---- Text segment
As used herein the term “multicomponent fibers” refers to fibers or filaments that have been formed from at least two component polymers, or the same polymer with different properties or additives, extruded from separate extruders but spun together to form one fiber or filament. Multicomponent fibers are also sometimes referred to as conjugate fibers or bicomponent fibers, although more than two components may be used. The polymers are arranged in substantially constantly positioned distinct zones across the cross-section of the multicomponent fibers and extend continuously along the length of the multicomponent fibers. The configuration of such a multicomponent fiber may be, for example, a concentric or eccentric sheath/core arrangement wherein one polymer is surrounded by another, or may be a side by side arrangement, an “islands-in-the-sea” arrangement, or arranged as pie-wedge shapes or as stripes on a round, oval or rectangular cross-section fiber, or other configurations. Multicomponent fibers are taught in U.S. Pat. No. 5,108,820 to Kaneko et al. and U.S. Pat. No. 5,336,552 to Strack et al. Conjugate fibers are also taught in U.S. Pat. No. 5,382,400 to Pike et al. and may be used to produced crimp in the fibers by using the differential rates of expansion and contraction of the two (or more) polymers. For two component fibers, the polymers may be present in ratios of 75/25, 50/50, 25/75 or any other desired ratios. In addition, any given component of a multicomponent fiber may desirably comprise two or more polymers as a multiconstituent blend component.

As used herein the terms “biconstituent fiber” or “multiconstituent fiber” refer to a fiber or filament formed from at least two polymers, or the same polymer with different properties or additives, extruded from the same extruder as a blend. Multiconstituent fibers do not have the polymer components arranged in substantially constantly positioned distinct zones across the cross-section of the multicomponent fibers; the polymer components may form fibrils or protofibrils that start and end at random.

As used herein the terms “nonwoven web” or “nonwoven fabric” refer to a fibrous web material having a structure of individual fibers or filaments that are interlaid, but not in an identifiable or regularly repeating manner as in textile fibrous web materials such as knitted or woven materials known in the art. Nonwoven fabrics or fibrous webs have been formed from many processes such as for example, meltblowing processes, spunbonding processes, coforming processes, airlaying processes, and carded web processes. The basis weight of nonwoven fabrics is usually expressed in grams per square meter (gsm) or ounces of material per square yard (osy) and the fiber or filament diameters useful are usually expressed in microns. (Note that to convert from osy to gsm, multiply osy by 33.91).
--------
---- The data
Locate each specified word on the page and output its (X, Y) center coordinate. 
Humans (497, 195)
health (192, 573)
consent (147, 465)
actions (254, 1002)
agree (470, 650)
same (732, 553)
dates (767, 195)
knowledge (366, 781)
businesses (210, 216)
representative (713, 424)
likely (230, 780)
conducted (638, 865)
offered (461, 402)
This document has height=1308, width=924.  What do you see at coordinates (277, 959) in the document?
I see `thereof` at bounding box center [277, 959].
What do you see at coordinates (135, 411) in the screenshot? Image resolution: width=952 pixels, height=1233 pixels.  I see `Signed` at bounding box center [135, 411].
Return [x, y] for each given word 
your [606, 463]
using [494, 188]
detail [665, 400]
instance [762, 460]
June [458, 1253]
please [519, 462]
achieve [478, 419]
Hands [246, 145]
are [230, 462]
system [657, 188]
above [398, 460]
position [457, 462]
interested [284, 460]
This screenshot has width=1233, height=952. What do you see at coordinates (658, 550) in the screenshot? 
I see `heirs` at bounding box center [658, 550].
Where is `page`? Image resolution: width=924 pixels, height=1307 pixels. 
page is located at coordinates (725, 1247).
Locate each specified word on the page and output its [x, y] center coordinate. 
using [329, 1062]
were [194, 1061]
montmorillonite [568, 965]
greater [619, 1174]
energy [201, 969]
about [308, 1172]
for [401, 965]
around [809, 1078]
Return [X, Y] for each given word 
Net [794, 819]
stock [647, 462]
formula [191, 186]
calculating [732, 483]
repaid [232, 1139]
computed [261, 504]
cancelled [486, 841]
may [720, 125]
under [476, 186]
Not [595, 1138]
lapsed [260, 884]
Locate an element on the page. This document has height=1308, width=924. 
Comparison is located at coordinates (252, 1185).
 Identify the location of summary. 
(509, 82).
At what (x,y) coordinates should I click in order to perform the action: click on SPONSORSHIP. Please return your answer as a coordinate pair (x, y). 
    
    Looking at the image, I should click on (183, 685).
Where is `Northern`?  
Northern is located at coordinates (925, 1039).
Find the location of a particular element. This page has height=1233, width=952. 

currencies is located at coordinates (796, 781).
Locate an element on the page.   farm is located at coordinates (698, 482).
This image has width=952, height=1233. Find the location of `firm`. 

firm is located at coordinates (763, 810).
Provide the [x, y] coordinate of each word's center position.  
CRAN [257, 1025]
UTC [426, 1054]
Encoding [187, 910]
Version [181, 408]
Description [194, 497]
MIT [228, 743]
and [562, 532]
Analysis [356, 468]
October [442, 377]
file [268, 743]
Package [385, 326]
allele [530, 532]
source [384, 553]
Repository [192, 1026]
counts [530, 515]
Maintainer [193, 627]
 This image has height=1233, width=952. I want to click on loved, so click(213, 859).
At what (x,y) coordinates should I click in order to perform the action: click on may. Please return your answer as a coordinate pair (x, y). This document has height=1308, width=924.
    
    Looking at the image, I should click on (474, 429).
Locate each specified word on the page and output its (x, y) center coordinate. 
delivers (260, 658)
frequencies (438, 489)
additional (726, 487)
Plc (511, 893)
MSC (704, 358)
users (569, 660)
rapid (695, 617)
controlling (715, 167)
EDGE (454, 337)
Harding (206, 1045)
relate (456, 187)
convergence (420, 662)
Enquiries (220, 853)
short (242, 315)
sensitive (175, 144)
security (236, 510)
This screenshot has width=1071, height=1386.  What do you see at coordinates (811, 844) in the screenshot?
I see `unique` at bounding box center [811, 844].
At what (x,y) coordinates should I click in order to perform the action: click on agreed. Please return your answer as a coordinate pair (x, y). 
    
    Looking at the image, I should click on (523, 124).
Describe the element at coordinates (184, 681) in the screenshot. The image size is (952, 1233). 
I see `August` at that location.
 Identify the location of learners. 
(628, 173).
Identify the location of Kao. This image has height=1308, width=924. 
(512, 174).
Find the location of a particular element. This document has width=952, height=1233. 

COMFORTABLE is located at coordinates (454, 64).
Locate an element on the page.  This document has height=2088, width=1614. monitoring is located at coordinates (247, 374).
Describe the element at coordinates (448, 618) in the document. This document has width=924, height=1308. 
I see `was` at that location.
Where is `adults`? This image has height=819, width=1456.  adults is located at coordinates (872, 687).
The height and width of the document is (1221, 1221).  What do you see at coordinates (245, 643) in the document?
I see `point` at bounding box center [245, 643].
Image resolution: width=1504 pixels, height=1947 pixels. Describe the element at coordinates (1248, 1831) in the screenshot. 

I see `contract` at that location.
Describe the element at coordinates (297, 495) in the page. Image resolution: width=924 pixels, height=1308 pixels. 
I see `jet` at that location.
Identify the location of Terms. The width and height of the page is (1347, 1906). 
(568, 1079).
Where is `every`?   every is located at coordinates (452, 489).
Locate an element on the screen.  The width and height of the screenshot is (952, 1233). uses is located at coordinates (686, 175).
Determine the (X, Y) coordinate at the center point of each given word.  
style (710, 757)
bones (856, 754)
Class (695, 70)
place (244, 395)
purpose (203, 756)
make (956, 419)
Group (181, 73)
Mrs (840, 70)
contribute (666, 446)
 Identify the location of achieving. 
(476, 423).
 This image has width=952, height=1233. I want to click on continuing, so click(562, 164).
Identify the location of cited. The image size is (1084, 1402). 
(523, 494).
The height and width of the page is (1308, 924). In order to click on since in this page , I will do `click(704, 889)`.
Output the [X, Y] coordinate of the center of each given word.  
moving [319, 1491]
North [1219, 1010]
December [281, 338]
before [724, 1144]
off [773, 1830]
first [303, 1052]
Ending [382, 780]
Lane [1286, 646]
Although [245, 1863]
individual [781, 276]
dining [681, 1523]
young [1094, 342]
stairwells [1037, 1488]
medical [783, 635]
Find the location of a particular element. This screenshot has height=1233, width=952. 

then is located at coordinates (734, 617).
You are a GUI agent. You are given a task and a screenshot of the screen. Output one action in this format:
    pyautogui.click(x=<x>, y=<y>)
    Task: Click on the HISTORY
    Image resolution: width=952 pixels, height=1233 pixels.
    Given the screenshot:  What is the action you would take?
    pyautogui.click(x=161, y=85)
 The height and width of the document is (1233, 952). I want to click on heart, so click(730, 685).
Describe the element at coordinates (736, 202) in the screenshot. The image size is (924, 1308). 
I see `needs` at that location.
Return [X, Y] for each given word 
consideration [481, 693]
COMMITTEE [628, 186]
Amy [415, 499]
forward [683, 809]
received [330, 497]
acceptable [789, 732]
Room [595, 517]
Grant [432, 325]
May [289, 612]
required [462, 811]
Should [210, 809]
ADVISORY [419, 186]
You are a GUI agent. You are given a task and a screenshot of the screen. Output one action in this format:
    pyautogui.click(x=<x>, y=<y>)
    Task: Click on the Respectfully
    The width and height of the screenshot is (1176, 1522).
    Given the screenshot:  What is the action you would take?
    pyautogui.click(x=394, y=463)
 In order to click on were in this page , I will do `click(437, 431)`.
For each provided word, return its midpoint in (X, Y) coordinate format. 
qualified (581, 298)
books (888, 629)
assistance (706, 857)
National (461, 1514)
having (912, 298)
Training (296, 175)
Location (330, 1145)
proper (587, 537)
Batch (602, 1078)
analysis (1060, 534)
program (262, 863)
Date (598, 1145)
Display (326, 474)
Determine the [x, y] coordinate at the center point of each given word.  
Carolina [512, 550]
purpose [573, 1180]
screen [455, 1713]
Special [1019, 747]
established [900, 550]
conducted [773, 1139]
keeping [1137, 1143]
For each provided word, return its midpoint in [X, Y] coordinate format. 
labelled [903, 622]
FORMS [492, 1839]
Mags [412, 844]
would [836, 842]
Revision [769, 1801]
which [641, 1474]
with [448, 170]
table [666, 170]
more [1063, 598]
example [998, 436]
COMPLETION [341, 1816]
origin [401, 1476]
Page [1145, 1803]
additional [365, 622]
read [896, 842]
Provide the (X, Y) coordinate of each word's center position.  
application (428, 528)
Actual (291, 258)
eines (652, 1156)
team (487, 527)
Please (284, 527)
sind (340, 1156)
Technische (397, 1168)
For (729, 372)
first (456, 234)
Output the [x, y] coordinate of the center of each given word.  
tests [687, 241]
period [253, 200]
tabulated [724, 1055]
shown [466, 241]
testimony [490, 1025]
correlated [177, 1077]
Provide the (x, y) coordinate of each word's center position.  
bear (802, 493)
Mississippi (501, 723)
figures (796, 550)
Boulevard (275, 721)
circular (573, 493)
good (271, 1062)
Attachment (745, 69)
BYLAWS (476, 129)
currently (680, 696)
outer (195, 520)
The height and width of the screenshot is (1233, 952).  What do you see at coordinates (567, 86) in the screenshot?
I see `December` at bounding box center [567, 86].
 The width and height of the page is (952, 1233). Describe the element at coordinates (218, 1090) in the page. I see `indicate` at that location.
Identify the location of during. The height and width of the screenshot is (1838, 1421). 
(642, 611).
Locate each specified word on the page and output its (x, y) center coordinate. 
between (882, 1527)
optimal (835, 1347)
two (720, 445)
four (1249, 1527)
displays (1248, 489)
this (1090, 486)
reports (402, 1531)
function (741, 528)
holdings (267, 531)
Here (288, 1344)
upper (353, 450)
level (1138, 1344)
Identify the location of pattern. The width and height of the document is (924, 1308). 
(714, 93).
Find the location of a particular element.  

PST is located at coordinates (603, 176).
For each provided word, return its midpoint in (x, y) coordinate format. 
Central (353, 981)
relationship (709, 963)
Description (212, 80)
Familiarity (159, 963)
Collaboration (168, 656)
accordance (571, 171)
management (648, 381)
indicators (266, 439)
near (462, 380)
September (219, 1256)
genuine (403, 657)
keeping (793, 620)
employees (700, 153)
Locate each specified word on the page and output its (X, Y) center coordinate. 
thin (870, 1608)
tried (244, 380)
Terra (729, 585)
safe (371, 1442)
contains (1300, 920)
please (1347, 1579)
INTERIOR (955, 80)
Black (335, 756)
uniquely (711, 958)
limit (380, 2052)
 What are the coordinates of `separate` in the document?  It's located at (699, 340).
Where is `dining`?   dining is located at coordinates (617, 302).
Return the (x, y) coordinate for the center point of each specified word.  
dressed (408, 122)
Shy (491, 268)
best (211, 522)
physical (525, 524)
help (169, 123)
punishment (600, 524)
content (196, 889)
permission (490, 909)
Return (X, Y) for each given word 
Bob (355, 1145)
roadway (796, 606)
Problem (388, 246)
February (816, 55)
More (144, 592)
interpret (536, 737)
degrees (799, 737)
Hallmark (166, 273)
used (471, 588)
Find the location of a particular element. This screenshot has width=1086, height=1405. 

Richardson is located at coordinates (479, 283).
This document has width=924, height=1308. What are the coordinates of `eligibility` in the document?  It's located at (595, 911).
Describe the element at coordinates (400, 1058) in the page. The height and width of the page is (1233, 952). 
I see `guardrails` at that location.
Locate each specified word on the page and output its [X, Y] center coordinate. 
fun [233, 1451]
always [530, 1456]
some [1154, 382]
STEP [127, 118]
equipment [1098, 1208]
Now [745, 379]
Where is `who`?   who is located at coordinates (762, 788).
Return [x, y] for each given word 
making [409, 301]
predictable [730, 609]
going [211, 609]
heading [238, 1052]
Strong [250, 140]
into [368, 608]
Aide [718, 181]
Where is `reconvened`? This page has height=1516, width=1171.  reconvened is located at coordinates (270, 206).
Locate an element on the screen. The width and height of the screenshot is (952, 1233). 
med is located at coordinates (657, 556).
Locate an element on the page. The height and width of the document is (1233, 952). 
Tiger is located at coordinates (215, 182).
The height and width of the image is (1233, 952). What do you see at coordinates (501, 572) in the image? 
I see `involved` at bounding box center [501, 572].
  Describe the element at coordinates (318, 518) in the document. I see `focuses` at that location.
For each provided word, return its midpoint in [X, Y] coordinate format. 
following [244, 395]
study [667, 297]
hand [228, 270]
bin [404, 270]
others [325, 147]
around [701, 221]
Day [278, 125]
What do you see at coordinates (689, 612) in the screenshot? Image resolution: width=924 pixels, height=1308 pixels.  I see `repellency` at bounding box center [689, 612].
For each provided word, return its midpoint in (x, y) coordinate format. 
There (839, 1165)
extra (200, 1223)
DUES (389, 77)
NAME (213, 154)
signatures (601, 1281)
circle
--------
◆ **Requirement**:
Answer these questions from the fiber definitions text:
(a) What two other names are sometimes used for multicomponent fibers?
(b) How are the polymers in a multiconstituent fiber extruded?
(c) By what number is a value in osy multiplied to convert it to gsm?
The records have no connection to the text.

◆ **Solution to the problem**:
(a) Conjugate fibers and bicomponent fibers.
(b) From the same extruder as a blend.
(c) 33.91.